ViennaCL provides a BLAS-like interface to a set of OpenCL, CUDA and OpenMP compute kernels for linear algebra operations, such as dense and sparse matrix products, direct and iterative solvers, preconditioners. At the C++ API level, ViennaCL uses templates to represent a mathematical expression graph, for which it then generates an appropriate compute kernel.
Interfacing with a C++ templating API from Python, for which users' expressions are expected to be set at compile time, poses a number of problems for the dynamic creation of objects and execution of arbitrary expressions. For the Python interface, we have a scheduler which takes an expression tree object constructed in Python (using Boost.Python), and then generates and dispatches the relevant kernel, using the relevant data types for the operands. Furthermore, so that users do not regularly incur expensive copying of matrices across slow system buses, PyViennaCL implements various caching mechanisms. Work is currently in progress to support multiple, heterogeneous and distributed platforms, and custom, user-supplied expression nodes, using PyOpenCL and PyCUDA.

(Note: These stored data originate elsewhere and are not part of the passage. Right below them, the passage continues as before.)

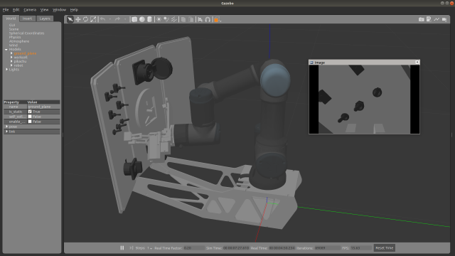The width and height of the screenshot is (455, 256).
Task: Enable the self_collide checkbox
Action: (x=30, y=117)
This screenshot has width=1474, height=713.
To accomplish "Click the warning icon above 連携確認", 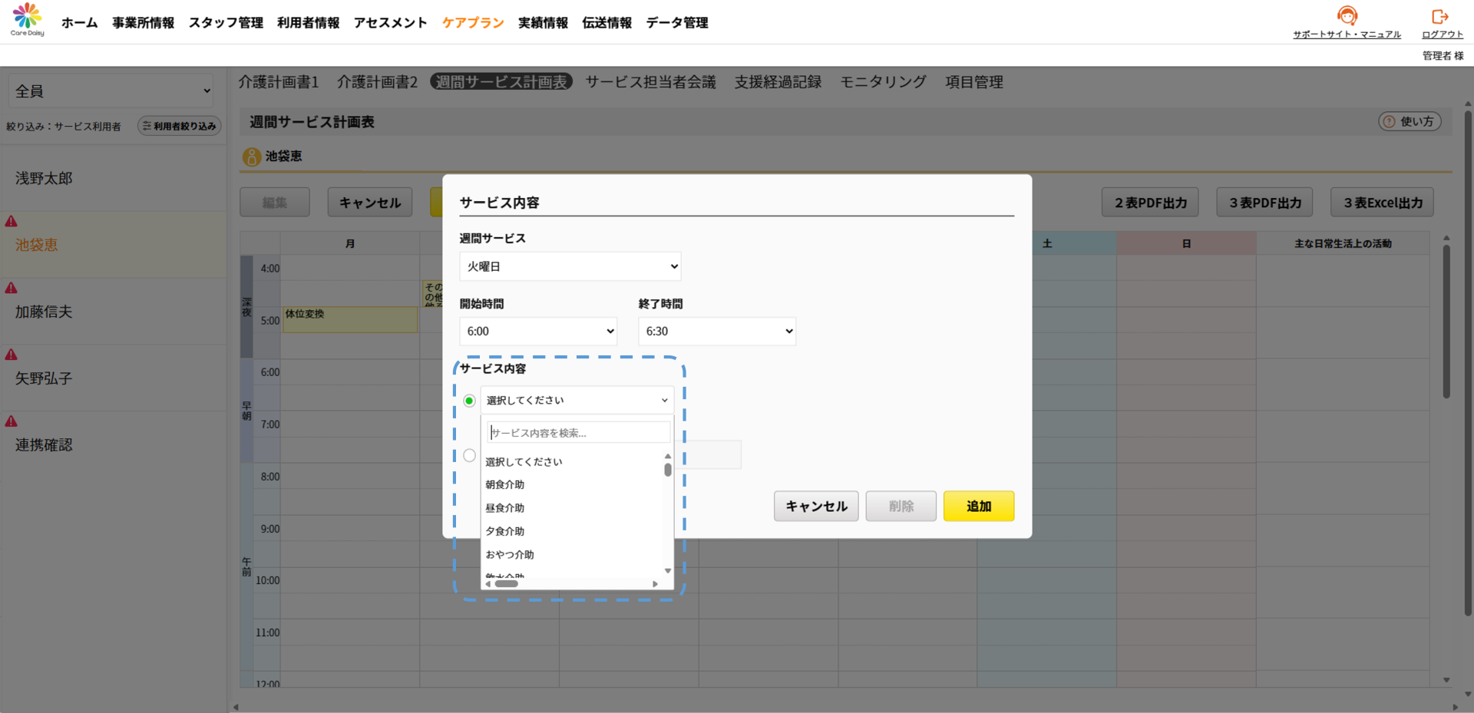I will tap(12, 421).

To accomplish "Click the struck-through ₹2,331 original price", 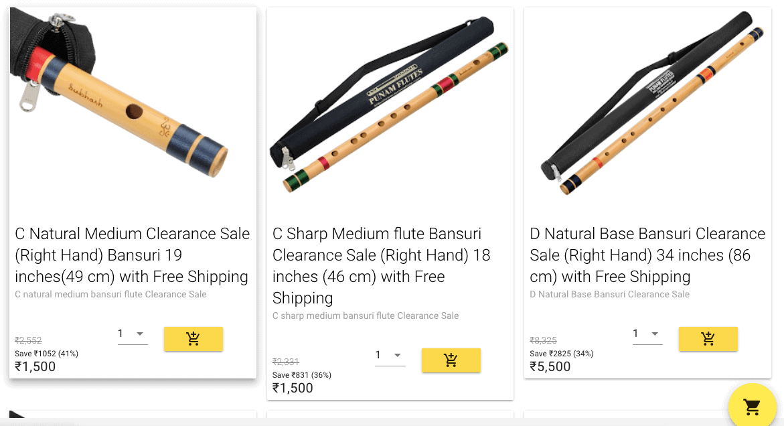I will [285, 362].
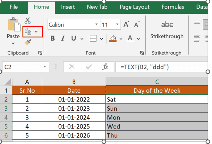Select cell C4 containing Mon
This screenshot has width=212, height=144.
tap(157, 118)
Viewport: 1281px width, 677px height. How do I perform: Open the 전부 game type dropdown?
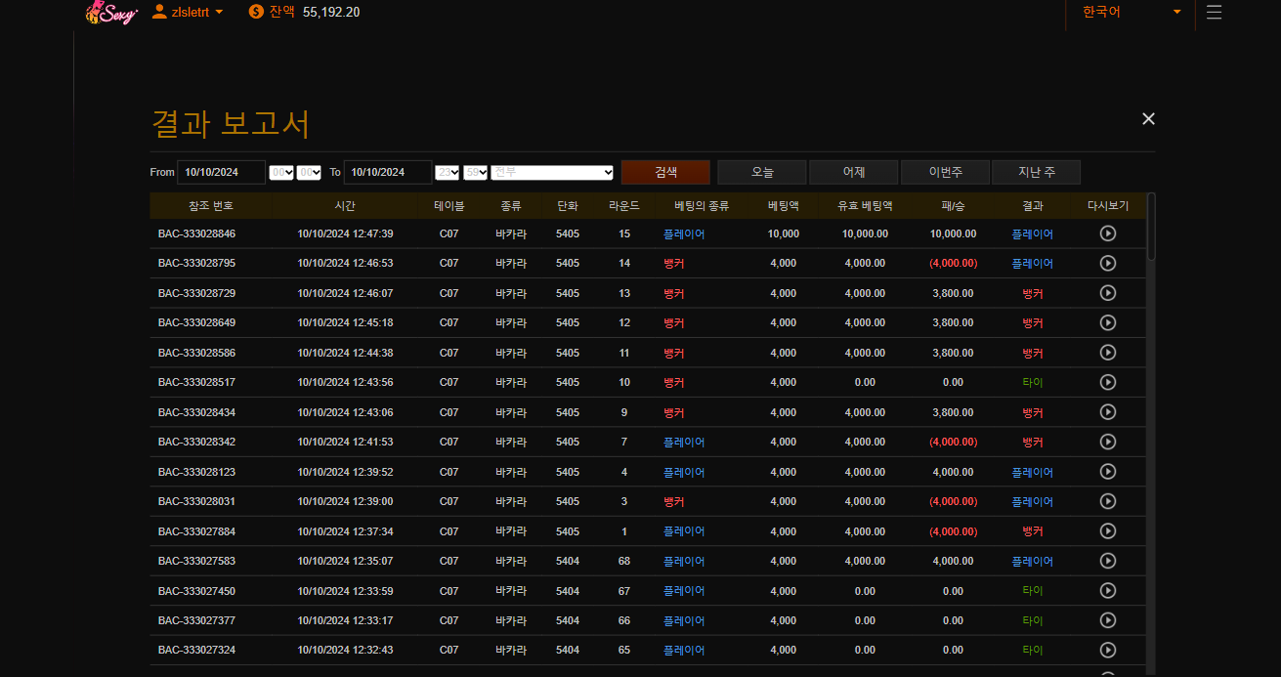coord(552,172)
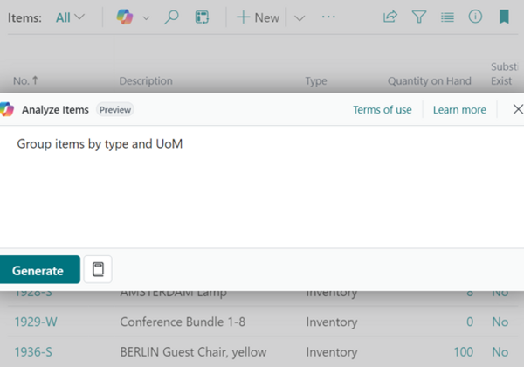Close the Analyze Items dialog

pyautogui.click(x=517, y=109)
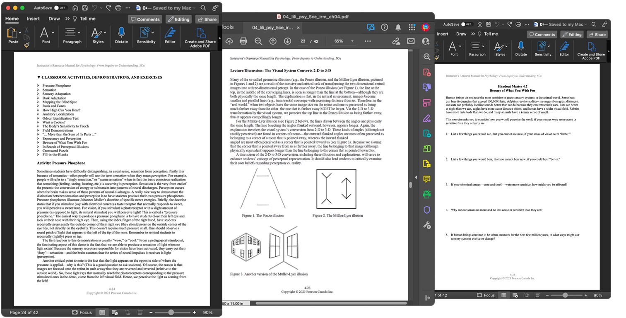
Task: Expand the Paste dropdown arrow in left Word
Action: pyautogui.click(x=19, y=32)
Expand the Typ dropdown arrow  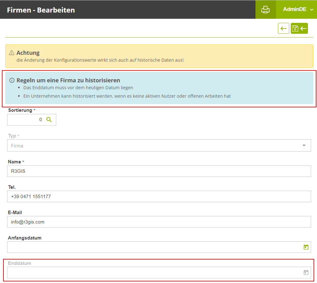tap(304, 146)
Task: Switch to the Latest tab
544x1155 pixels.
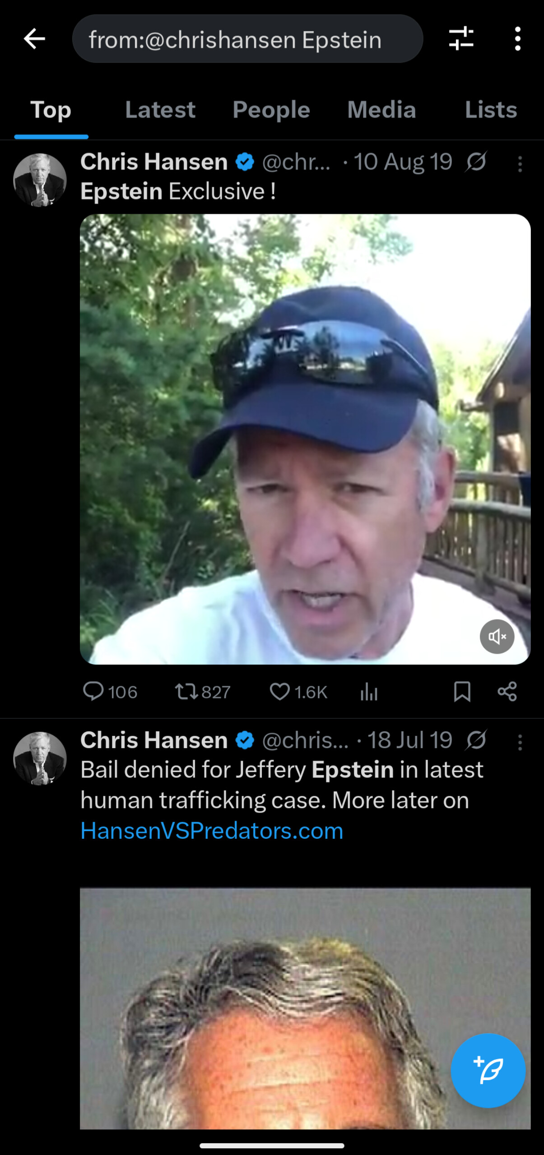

To make these features approachable to users familiar with NumPy and SciPy, the PyViennaCL API attempts to be as similar to the NumPy API as possible, providing recognisable classes, methods, and attributes, and transparently converting operand and result types where these things are defined.
This talk will introduce PyViennaCL, covering in more detail the computational architecture described above, as well as these Python API features, and the power of upcoming work to extend the PyViennaCL scheduler and API to custom compute operations, by integrating with PyOpenCL and PyCUDA. In the process, I will provide some comparative benchmark results, to demonstrate the utility of this new work.